— EXERCISE GOAL —
Further down are entries; set down exactly and only the lines from the one with "Viewport: 559px width, 418px" up to and including the one with "See Details for", dropping each picture.

[SOURCE MATERIAL — start]

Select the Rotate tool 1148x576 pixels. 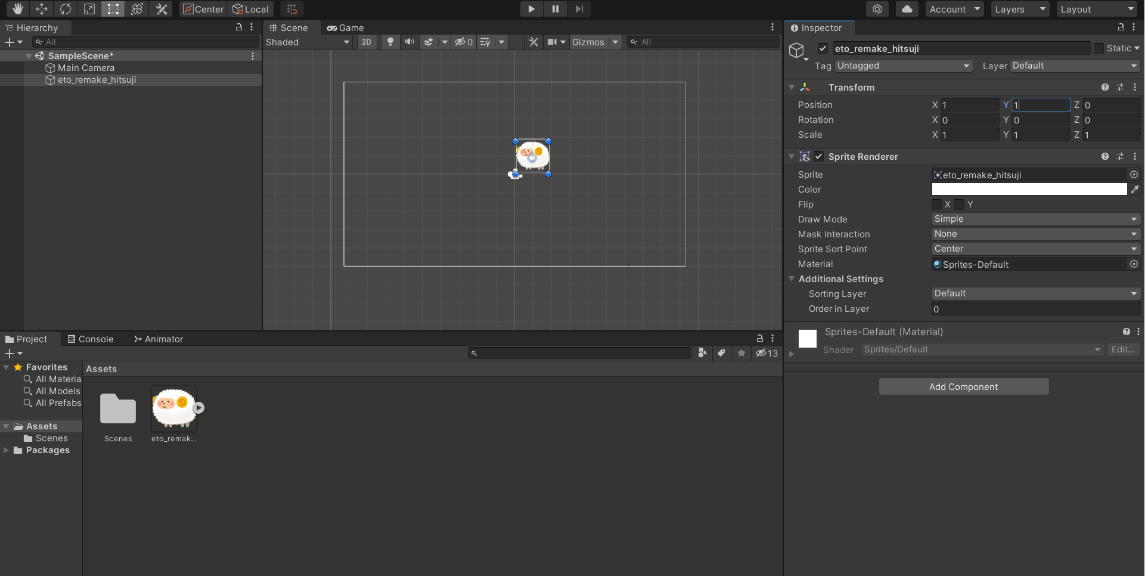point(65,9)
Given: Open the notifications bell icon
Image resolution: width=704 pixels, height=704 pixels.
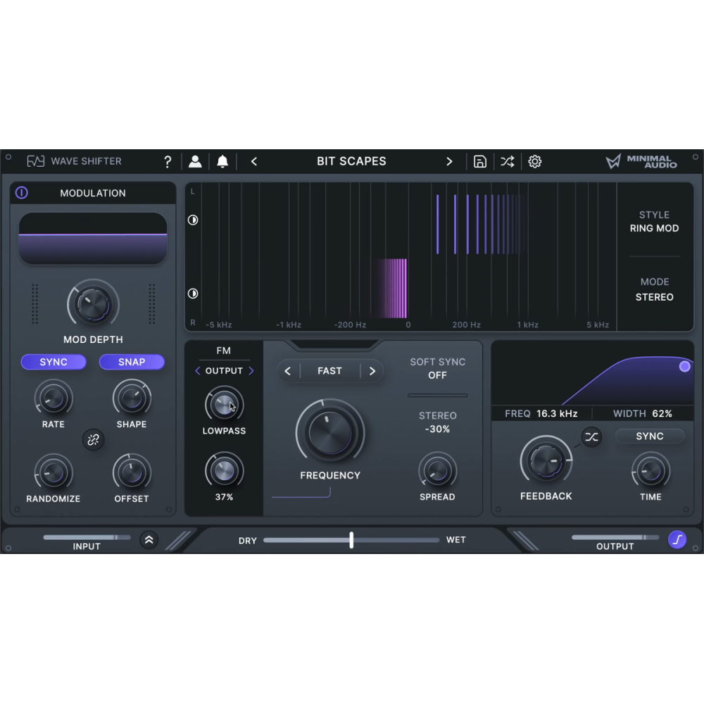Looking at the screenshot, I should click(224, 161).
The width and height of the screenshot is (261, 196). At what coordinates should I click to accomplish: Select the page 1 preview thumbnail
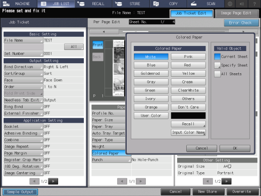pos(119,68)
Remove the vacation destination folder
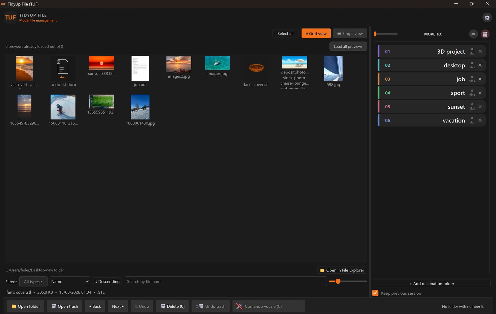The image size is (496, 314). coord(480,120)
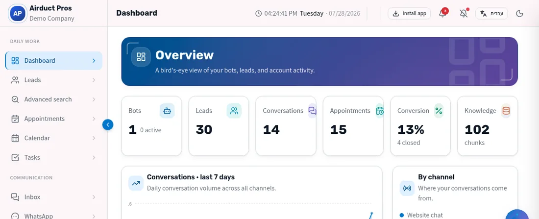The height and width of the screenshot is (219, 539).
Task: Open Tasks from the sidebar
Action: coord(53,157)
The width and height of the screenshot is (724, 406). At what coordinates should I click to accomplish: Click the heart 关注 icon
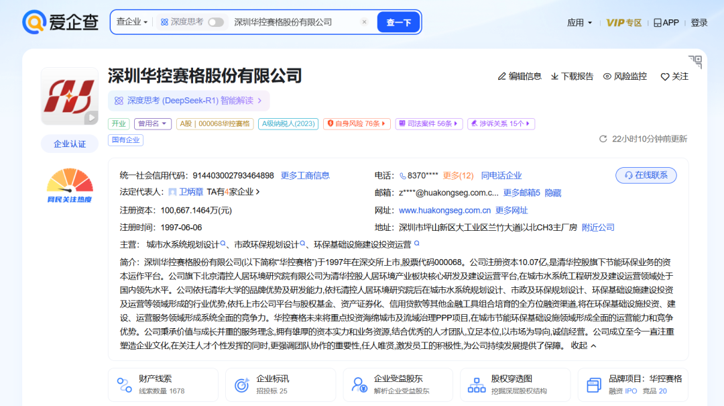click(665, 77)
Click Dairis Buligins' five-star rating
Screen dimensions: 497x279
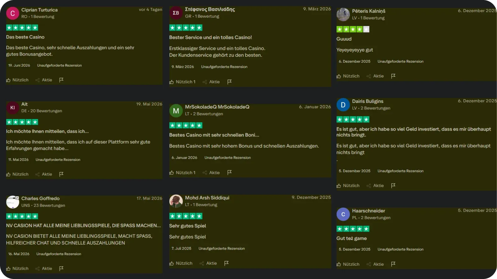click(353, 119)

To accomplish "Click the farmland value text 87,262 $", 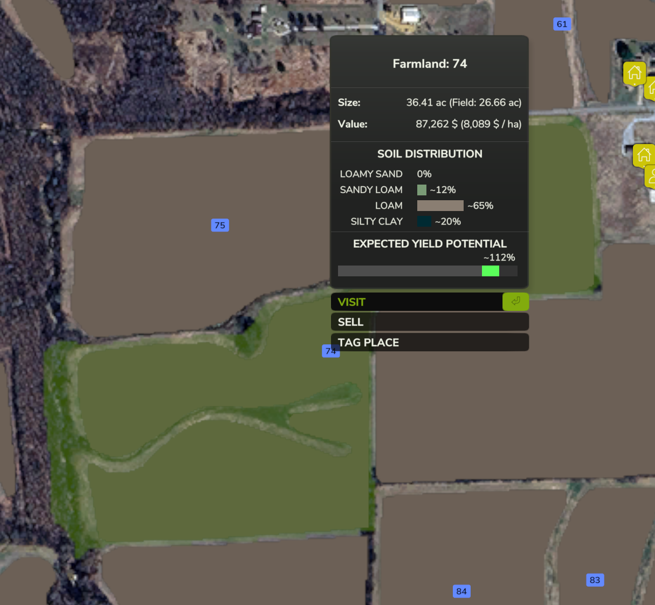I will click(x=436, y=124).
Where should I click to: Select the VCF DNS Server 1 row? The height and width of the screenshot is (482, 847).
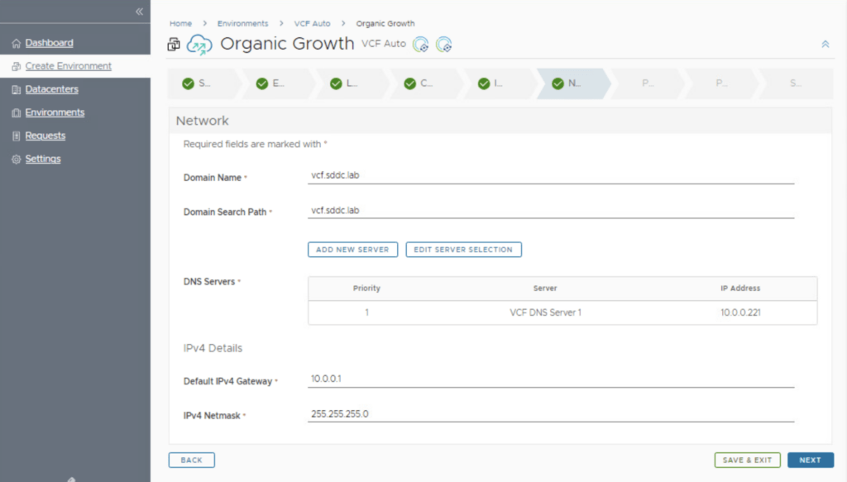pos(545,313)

[SOURCE MATERIAL — finish]
[SOURCE MATERIAL — start]

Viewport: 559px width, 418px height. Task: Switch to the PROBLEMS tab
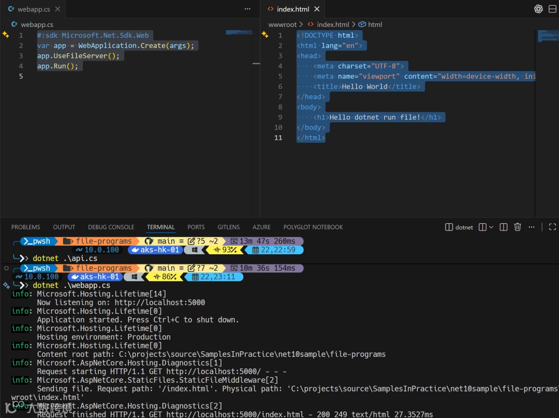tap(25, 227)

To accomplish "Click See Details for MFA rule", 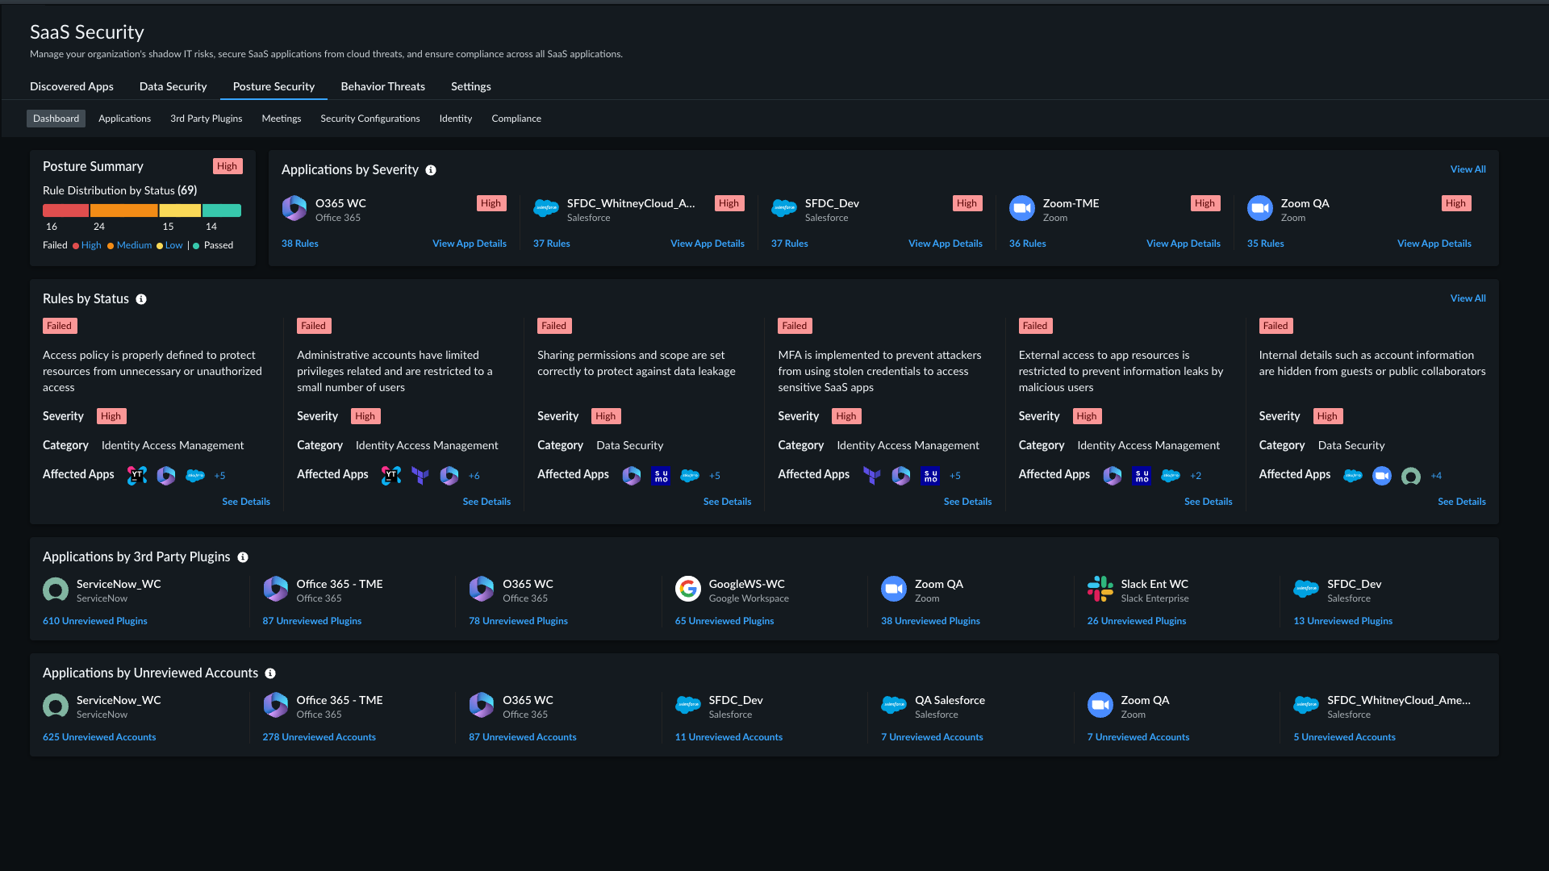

[SOURCE MATERIAL — finish]

— OUTPUT BELOW —
Viewport: 559px width, 418px height. Task: Switch to the PROBLEMS tab
tap(25, 227)

To accomplish "Click See Details for MFA rule", 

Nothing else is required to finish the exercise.